He Should've Been A Korean

October 11, 1996 - Si Frumkin - Heritage Newspaper

Editor's Note:

Jonathan Pollard is currently married to Esther Zeitz Pollard. The reference below is to his former wife.
So they have arrested another spy at the Office of Naval Intelligence, the same place where Jonathan Pollard worked 11 years ago. In case you haven't heard about it, the man's name is Robert C. Kim and he has been arrested for having passed highly classified materials to South Korea.

There are quite a few fascinating and puzzling aspects about the case of Mr. Kim and I would just love to have someone clear up the confusion it has created in my mind, and I am certain, in the minds of many others.

For example, I would love to know how our current secretary of defense, William J. Perry, feels about Mr. Kim. The last-known spy who was caught at the Office of Naval Intelligence was Jonathan Pollard, and the then-secretary of defense Caspar Weinberger, practically foamed at the mouth, furious at Pollard and his wife and accusing both of them of treason, of betrayal, of crimes that deserved the death sentence, and so on and so forth.

Doesn't the current SecDef Perry care about our secrets going out to South Korea? Wouldn't he like to see Mr. Kim hanged? Why not? Isn't he as much of a patriot as Mr. Weinberger?

Since I would hate to think that Secretary Weinberger was motivated by anything as low as anti-Semitism or a dislike of Israel, I am just at a loss for an explanation. . .

And yes, speaking of Jonathan Pollard's wife, I am curious why none of the news accounts that I have seen mention whether there is a Mrs. Kim. You may recall that Anne Pollard was sentenced to five years in prison for harboring classified materials, in other words for living in the same apartment with her husband, who would bring home classified materials and store them their prior to passing the information to the Israelis.

Everyone was quite satisfied that Mrs.
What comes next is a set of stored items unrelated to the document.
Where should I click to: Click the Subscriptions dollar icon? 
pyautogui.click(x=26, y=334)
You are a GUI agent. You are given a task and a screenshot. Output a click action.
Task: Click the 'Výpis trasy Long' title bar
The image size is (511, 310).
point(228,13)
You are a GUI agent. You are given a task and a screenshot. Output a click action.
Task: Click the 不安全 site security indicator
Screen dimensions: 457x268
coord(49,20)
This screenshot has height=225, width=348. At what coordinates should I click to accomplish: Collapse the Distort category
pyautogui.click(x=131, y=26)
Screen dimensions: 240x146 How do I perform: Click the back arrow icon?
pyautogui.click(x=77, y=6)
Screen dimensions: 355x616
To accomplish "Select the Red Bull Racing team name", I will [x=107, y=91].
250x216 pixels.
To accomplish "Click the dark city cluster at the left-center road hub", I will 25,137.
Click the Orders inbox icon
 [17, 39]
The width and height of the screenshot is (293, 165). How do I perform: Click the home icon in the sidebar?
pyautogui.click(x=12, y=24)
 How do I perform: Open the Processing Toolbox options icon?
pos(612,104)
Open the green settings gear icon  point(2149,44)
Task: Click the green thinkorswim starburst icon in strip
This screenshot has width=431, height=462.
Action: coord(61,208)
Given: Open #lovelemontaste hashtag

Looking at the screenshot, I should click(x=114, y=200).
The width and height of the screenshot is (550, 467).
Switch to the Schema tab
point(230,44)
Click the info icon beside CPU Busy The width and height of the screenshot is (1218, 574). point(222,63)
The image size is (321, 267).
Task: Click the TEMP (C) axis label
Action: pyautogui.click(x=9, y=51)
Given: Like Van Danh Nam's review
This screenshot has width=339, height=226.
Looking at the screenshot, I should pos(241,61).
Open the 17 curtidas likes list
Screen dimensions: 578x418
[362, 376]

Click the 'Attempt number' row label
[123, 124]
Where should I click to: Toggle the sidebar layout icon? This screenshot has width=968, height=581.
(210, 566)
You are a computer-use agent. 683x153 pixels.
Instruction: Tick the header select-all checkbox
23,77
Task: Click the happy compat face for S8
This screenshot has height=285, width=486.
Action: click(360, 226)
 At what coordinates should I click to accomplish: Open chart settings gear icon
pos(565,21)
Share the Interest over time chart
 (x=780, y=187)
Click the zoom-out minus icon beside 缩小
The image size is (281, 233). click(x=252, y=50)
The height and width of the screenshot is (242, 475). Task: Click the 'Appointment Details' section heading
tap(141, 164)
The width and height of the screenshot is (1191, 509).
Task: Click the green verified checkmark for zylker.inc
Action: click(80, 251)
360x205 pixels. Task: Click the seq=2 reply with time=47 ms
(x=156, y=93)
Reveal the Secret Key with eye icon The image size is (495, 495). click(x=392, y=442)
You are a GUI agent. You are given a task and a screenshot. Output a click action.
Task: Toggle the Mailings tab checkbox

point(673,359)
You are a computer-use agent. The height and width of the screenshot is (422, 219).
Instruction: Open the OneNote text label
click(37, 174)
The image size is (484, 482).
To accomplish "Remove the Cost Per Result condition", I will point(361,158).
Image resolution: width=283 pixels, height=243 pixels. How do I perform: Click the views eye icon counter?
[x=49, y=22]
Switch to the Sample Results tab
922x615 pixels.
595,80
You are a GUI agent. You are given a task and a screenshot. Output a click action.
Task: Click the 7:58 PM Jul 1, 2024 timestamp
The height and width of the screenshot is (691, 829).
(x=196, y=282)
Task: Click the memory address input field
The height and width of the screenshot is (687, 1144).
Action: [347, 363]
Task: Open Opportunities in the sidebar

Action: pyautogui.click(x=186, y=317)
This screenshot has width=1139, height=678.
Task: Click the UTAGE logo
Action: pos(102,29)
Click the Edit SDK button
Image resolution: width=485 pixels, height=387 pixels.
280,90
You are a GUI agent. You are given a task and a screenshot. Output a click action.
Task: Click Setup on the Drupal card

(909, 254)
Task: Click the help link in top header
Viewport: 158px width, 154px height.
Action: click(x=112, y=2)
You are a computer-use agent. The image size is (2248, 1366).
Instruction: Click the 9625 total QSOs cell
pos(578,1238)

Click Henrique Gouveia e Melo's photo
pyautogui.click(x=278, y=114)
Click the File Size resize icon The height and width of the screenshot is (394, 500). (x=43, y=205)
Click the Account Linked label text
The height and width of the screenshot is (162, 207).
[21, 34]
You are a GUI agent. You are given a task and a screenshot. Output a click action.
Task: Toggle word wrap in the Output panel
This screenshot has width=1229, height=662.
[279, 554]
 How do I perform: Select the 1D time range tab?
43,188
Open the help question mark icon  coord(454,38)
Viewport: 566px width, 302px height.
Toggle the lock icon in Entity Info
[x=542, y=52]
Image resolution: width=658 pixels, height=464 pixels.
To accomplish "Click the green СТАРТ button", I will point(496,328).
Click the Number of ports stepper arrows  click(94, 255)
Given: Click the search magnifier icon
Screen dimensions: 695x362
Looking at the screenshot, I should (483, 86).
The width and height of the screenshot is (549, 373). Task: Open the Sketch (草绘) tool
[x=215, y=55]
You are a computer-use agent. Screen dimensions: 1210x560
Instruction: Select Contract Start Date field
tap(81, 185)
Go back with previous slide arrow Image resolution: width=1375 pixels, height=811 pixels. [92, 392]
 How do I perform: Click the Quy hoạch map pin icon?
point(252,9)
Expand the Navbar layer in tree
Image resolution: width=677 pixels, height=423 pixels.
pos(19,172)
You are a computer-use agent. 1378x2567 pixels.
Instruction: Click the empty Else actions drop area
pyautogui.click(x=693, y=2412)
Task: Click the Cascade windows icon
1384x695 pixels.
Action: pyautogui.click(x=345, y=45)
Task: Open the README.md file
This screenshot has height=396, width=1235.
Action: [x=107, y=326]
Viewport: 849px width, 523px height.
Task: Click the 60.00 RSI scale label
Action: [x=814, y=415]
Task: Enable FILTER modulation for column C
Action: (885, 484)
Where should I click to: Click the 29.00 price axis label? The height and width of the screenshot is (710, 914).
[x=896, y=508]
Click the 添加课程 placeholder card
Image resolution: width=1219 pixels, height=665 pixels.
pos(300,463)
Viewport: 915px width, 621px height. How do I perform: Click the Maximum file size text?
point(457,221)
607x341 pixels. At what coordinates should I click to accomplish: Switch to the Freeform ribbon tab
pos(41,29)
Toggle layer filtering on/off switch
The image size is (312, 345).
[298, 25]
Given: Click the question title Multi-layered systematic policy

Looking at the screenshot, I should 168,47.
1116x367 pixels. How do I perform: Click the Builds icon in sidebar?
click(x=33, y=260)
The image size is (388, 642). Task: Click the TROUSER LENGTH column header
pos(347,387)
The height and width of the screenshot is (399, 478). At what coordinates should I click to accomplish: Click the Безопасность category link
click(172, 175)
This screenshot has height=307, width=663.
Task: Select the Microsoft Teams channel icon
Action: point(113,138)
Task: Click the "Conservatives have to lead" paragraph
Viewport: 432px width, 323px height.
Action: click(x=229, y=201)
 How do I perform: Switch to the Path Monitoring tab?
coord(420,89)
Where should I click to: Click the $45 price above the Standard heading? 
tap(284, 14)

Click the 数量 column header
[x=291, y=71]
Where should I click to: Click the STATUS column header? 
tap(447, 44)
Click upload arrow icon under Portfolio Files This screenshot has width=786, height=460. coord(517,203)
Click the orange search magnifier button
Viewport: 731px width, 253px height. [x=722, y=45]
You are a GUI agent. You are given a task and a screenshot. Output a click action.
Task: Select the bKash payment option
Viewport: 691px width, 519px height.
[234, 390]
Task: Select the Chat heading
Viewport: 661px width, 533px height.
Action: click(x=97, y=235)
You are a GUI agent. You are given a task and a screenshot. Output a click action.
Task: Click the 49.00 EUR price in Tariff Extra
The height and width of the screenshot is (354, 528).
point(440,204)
Pollard knew nothing about strategic deployment, Iraqi poison gas factories or any of the other stuff that the U.S. was supposed to share with Israel and didn't, and which Pollard transmitted in violation of his sworn duty to keep quiet when an ally is being betrayed. Still, she was tried and sentenced, I suppose to set an example.

Adm. Bobby Inman, the former director of Naval Intelligence, said years later that

information was withheld from the Israelis because they were getting too big for their britches and had to be put in their place.

I suppose that Mrs. Pollard too was getting uppity;

five years in prison was one way to teach her a little humility

. Mrs. Kim, on the other hand, if there is a Mrs. Kim, is probably a properly submissive and respectful wife who knows her place and probably kept the classified documents her husband brought home nicely dusted and neatly stacked.

The almost apologetic tone of the news articles about Mr. Kim's wrongdoing shows that America has become a gentler and kinder country since

Pollard was railroaded into a life sentence by a slew of broken government promises, was subjected to an exhausting series of non-stop interrogations in an attempt to get him to link prominent American Jews to an alleged Jewish spy ring in the U.S., was induced to waive his right to a jury trial by a promise of a minimum sentence for himself and freedom for his wife, and eventually was confined, without an explanation, in a prison for the criminally insane, and then for six years in an underground solitary cell.

In Mr. Kim's case, the news accounts say that "while the case was potentially embarrassing for both countries, the classified material that Mr. Kim is suspected of giving the South Koreans did not appear to grievously jeopardize national security." Right.

So how about letting us know, 11 years after the fact, what it was that was so "grievously jeopardizing national security" in the material passed on by Pollard? After all, it's been 11 years, so what can still be so secret?

Could it be that there was nothing so grievous and jeopardizing? Could it be that the Washington emperor has no clothes and is too embarrassed to admit it, even at this late date?

The news stories say that Mr. Kim may be sentenced, after conviction, to a maximum of ten years. If so, this will be more than the sentences imposed on dozens of others who have been found guilty of spying for friendly countries.

Most have been sentenced to about five or six years and released after two or three.

My guess is that if all goes according to plan among the high and mighty in Washington,

Mr. Kim will be freed long before Pollard. After all, didn't a highly placed Washington insider say that Pollard would never see the light of day? And didn't President Clinton decline to listen to his "chaver," the late Prime Minister Rabin and to the current Israeli P.M. Netanyahu when they pleaded for Pollard's release?

Unfair you say? Right,

it is unfair

. It is also real. I wish that Pollard was Korean - or Japanese, South African, Lithuanian or Egyptian,

anything but a Jew who spied for Israel.

He would have been freed a long time ago.